Was a good weekend for flounder (kept 2 @ 18" and 15") and also decent for whiting (kept 3 in the 1lb area). Decided to make a nice fish stock and parlay that into a batch of fish chowder. Was really impressed with the quality of the end product.

1) Take flounders and take the head off of the fish so as to make a diamond like flounder head to discard. this will expose the fish's inards which you will want to discard. Take the fish and place it on a piece of aluminum foil. Season liberaly with crushed pepper, tony's cajun seasoning, thin circles of fresh lemon, dash of louisiana hot sauce, dab of butter, some crushed garlic and a drizzle of olive oil.
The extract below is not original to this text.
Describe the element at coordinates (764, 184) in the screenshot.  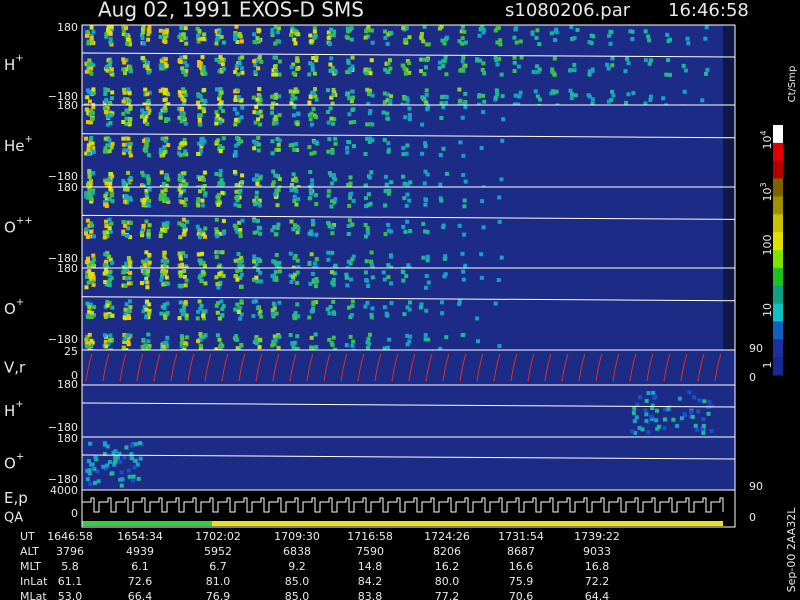
I see `label-exponent: 3` at that location.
Wrap the flounders in the aluminum foil and bake @ 375 for 40minutes.

*Do the same to the whitings except only cook these half as long.*

2) Gently scrape the fish skin off with a fork and work the flesh easily (if cooked correctly) off of the bone. Reserve the Flounder and whiting meat in a bowl in the refrigerator.
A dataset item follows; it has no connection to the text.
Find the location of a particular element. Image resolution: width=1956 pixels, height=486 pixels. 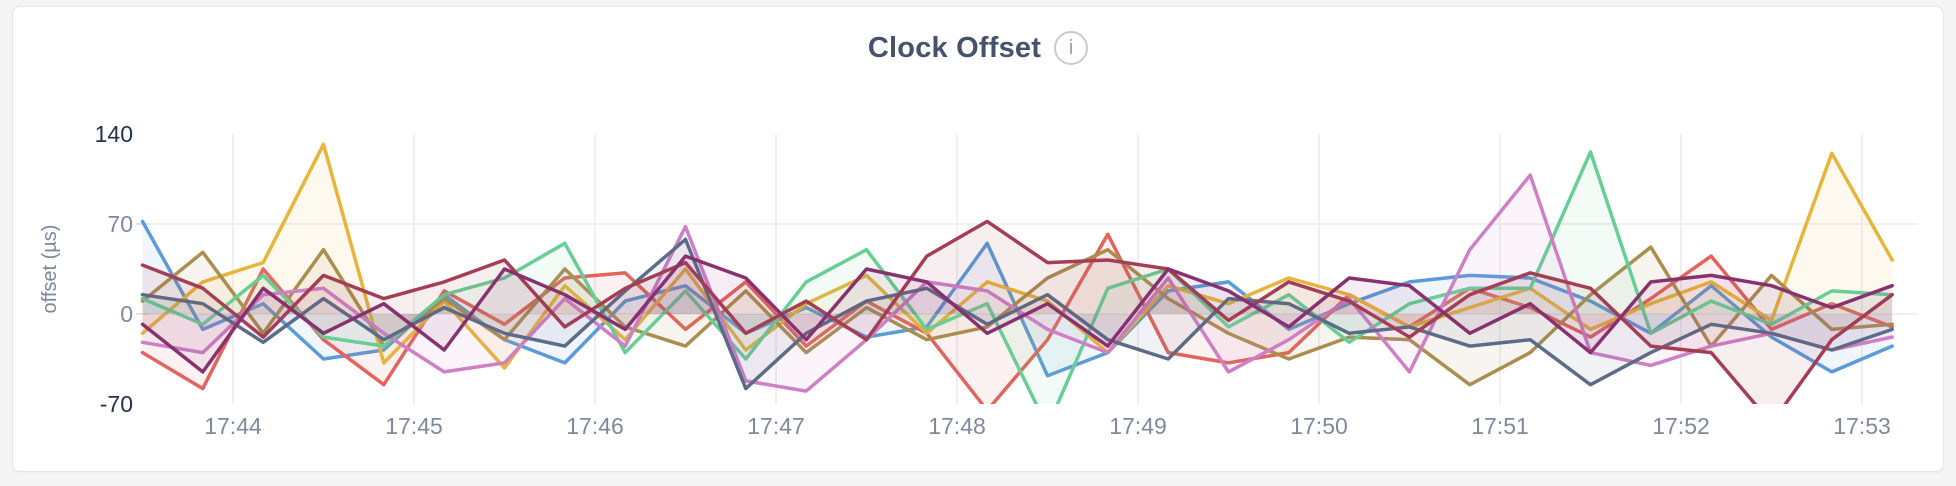

info-icon: i is located at coordinates (1072, 48).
3) Place the bones of the fishes into a decent sized pot (the size you would cook pasta in) that is about half full of boiling water. 
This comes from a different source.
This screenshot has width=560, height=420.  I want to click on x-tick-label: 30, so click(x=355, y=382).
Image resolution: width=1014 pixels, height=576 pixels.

To this water you will want to add-
a)chicken broth bullion cubes (2-3, less if you have more fish bones). 
b)whole yellow onion cut into quarters.
c)3 large carrots cut into halves
d)4 celery stalk choped into thirds (leave leaves on the stalks as they will add more flavor to your stock)
e)4 large garlic cloves
f)lots of pepper corns.

*Bring this mixture to a boil then let simmer slowly for 2 hours.*

4)make 1 cup of dried wild brown rice (this will yield 4 cups). 

*This step will take 40 minute so start the rice half way through the stocks' boil.*

5) Boil 6 large-diced okra for 5 minute.
then drain the water and simmer the okra with 2 large *Pablano peppers which have been broiled (to blacken skin for easy peeling), peeled and diced, 3 diced tomatoes that have been cleaned out of all the "pulp". * 
Add 3 crushed garlic cloves and simmer this mixture on low for 15 minutes.

6) *add the fish meat to the rice along with the pepper, tomato, garlic and pepper mixture. Cover all of this with a healthy layer of the stock and simmer for 3 minutes.*

SERVE THIS WITH WHITE WINE AND GARLIC BREAD.


----------



## surfsidesativa (Jul 14, 2006)

I should add that you will want to extract all solids from the stock after the 2 hour simmer. The flavor of these items is infused into your stock and the solids are devoid of any flavor and therefore useless.


----------



## surfsidesativa (Jul 14, 2006)

I guess I have no idea how to post a picture


----------